> WORK TO COMPLETE: Retype the entries exactly. Include every line.

*** DATA FOR THE TASK ***

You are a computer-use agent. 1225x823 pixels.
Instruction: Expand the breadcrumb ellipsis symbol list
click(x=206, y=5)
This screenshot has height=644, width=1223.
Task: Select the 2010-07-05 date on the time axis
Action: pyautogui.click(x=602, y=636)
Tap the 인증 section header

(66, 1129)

***

> EXERCISE ANSWER:
You are a computer-use agent. 1225x823 pixels.
Instruction: Expand the breadcrumb ellipsis symbol list
click(x=206, y=5)
This screenshot has height=644, width=1223.
Task: Select the 2010-07-05 date on the time axis
Action: pyautogui.click(x=602, y=636)
Tap the 인증 section header

(66, 1129)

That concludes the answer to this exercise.